* Work item: Lines that include the word "replies" should be copied from the listing that follows.

---+---

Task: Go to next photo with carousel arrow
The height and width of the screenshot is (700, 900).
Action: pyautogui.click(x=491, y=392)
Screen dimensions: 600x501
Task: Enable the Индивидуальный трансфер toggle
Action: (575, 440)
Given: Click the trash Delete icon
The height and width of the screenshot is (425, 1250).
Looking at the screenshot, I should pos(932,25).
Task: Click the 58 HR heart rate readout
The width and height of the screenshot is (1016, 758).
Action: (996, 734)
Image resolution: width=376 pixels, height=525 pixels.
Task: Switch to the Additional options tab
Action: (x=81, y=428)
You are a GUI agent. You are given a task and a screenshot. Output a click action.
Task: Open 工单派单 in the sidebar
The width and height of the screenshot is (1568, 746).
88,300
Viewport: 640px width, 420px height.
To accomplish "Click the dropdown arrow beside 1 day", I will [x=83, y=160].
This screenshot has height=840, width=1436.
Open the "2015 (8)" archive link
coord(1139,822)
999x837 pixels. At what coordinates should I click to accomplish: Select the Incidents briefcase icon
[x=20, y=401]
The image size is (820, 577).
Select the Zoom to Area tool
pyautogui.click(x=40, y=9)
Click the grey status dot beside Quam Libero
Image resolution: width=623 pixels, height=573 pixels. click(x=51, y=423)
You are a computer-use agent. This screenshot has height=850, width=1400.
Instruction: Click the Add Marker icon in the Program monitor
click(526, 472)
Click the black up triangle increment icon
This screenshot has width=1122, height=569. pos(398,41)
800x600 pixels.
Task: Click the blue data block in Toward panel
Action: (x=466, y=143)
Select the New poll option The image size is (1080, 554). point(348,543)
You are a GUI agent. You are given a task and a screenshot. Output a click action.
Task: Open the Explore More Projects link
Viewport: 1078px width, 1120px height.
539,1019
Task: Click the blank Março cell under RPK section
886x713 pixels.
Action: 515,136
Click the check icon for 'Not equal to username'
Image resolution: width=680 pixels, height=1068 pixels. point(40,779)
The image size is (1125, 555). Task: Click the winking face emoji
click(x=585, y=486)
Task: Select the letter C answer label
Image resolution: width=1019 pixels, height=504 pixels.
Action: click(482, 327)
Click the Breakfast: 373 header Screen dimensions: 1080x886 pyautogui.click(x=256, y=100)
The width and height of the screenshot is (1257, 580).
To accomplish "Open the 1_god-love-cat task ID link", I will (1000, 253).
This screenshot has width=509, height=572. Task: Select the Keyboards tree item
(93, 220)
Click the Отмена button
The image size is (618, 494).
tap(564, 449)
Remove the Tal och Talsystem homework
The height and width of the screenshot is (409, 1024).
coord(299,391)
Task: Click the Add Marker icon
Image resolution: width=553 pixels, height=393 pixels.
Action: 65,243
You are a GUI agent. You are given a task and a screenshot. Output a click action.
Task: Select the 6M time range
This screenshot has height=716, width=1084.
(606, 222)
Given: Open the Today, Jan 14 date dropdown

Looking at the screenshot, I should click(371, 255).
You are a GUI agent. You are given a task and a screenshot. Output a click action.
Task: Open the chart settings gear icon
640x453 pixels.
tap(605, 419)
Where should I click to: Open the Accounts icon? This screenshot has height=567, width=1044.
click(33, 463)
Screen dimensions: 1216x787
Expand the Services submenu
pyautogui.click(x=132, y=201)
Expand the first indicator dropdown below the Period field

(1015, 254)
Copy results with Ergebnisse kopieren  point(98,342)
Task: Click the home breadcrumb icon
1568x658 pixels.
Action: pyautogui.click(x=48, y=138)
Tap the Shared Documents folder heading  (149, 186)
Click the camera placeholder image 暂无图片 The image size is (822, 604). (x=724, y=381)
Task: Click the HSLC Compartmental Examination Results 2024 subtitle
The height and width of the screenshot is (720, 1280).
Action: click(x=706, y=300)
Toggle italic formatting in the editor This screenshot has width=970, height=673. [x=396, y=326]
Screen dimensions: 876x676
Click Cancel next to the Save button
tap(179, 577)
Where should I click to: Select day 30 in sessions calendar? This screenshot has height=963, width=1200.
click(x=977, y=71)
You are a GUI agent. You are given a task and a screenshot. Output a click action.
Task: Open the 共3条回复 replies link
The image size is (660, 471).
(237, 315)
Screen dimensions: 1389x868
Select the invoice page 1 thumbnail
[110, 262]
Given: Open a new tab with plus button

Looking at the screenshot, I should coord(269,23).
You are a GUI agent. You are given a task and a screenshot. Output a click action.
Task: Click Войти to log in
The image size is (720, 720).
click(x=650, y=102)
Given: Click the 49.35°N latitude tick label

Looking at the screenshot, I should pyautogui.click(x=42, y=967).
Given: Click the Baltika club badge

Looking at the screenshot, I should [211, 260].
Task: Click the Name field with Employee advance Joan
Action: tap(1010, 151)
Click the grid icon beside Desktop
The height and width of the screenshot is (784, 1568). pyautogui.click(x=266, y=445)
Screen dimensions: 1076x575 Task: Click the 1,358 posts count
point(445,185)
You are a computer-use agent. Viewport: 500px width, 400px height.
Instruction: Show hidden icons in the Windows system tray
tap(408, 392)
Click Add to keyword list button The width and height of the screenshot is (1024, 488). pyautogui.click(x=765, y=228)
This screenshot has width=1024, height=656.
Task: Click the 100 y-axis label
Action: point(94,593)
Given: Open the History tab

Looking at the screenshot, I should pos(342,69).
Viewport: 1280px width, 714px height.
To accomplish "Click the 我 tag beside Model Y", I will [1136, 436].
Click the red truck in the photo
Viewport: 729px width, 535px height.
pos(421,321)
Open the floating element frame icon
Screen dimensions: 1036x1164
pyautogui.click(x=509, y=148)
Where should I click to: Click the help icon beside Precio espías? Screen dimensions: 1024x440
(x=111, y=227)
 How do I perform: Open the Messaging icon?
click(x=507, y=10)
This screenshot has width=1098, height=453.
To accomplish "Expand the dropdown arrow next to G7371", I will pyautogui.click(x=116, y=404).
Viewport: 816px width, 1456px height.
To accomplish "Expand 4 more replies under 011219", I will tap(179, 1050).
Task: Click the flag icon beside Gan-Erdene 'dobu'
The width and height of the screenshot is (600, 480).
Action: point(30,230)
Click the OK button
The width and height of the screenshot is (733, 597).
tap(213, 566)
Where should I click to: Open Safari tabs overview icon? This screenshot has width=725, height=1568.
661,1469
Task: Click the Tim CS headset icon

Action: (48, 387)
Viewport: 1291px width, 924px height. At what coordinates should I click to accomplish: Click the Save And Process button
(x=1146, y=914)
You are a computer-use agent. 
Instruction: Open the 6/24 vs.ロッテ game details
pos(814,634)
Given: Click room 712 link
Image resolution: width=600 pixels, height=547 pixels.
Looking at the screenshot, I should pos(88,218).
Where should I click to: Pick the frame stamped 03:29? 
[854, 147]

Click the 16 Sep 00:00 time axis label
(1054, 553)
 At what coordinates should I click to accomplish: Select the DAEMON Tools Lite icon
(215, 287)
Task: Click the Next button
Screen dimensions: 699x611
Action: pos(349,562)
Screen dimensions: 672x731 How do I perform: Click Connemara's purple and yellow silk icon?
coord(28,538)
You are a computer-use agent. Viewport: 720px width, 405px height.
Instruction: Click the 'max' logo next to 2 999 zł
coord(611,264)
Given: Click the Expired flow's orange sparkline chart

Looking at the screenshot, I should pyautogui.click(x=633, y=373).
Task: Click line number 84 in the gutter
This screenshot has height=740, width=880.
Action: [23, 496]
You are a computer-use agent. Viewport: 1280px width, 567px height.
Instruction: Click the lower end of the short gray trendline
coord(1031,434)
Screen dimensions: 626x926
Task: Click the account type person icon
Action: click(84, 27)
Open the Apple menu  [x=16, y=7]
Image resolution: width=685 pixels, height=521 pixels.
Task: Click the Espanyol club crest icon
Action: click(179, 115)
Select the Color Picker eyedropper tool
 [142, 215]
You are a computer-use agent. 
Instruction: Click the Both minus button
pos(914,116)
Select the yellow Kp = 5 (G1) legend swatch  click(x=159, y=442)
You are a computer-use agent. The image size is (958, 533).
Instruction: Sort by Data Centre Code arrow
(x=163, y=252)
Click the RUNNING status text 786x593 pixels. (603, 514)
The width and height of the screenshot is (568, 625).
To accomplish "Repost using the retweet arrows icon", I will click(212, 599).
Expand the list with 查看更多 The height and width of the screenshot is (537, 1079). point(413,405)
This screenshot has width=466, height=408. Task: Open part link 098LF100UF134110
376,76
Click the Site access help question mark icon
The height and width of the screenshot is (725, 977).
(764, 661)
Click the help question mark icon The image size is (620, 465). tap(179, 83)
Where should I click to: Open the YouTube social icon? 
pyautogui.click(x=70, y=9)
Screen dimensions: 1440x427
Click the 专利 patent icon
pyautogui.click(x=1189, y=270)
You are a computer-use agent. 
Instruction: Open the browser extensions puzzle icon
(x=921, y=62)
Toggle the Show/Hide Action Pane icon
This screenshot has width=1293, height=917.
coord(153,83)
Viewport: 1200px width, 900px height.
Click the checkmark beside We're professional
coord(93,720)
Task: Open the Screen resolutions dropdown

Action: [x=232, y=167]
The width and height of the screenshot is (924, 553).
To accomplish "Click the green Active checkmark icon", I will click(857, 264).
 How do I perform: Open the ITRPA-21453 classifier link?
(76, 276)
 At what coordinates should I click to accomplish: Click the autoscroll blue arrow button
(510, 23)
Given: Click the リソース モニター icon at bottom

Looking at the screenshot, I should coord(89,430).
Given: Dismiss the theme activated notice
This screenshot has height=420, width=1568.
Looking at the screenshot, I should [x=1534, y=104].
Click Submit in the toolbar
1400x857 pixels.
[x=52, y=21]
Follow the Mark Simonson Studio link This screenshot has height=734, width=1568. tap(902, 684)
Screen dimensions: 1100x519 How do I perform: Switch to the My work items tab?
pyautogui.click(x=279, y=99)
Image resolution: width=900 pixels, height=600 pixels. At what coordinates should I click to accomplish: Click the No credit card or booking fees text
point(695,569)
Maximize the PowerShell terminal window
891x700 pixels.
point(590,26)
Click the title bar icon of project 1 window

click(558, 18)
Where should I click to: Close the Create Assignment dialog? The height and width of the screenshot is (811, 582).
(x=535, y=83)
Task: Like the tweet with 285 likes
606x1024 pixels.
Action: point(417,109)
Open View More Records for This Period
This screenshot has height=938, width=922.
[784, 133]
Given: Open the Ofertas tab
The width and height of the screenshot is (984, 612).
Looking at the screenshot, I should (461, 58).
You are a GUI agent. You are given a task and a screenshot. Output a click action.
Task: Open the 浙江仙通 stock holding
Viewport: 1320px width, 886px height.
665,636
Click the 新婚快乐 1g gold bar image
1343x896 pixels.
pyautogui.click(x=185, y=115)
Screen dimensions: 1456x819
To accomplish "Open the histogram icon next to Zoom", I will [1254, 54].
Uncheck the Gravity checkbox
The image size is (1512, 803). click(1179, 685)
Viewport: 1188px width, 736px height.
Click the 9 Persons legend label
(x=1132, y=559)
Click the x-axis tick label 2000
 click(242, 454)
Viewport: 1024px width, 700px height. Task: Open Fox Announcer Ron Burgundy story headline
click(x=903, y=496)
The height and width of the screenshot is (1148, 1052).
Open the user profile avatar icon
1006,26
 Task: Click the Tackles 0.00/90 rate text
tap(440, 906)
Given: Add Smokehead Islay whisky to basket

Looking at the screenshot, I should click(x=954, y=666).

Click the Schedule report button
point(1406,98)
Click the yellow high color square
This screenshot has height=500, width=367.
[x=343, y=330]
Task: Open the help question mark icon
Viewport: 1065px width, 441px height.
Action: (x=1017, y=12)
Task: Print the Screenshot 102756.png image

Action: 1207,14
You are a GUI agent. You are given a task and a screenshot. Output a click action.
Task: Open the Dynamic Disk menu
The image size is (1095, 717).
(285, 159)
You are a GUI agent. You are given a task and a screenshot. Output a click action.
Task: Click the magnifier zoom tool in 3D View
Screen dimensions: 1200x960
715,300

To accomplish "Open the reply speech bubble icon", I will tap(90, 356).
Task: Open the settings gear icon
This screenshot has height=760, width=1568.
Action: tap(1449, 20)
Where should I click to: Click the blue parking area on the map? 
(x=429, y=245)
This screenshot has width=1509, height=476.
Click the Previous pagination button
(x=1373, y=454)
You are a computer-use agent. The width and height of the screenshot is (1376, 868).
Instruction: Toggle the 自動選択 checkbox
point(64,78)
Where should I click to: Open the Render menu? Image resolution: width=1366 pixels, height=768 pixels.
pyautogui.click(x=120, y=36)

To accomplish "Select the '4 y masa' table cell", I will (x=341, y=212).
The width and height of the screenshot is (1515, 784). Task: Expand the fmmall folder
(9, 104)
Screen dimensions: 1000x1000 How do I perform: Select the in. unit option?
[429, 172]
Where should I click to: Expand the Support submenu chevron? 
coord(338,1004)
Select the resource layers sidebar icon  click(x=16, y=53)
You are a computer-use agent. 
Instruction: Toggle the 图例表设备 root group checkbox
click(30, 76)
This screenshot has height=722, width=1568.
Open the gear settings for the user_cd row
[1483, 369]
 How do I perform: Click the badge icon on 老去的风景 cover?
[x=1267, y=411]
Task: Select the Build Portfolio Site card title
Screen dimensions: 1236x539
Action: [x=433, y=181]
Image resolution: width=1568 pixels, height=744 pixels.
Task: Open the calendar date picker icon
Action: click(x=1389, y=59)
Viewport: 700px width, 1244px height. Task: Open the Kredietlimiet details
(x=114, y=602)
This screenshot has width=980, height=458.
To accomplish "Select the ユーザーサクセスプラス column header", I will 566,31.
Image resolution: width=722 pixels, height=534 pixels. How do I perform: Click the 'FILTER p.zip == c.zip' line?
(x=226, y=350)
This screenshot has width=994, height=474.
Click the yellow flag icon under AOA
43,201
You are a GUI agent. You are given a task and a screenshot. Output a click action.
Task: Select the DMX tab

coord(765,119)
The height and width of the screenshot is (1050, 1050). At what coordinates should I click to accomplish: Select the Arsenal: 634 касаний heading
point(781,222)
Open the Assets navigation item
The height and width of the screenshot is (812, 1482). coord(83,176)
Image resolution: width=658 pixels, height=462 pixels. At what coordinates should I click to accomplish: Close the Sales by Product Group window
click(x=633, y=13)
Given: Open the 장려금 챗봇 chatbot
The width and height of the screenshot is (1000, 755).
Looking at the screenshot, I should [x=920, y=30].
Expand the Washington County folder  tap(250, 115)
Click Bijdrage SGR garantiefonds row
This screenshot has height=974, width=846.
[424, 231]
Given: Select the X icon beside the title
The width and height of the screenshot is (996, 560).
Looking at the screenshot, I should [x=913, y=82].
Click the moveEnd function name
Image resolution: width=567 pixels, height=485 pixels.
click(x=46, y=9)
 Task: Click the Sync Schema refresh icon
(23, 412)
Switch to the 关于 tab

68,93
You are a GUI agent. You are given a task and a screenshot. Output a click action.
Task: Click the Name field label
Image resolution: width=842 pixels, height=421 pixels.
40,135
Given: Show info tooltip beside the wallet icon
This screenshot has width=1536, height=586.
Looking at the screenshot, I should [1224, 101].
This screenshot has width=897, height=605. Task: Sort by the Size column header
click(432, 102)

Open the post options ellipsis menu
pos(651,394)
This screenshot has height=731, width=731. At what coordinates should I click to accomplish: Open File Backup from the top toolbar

---+---

* Response to the task:
Task: Open the 共3条回复 replies link
To accomplish "Expand 4 more replies under 011219", I will tap(179, 1050).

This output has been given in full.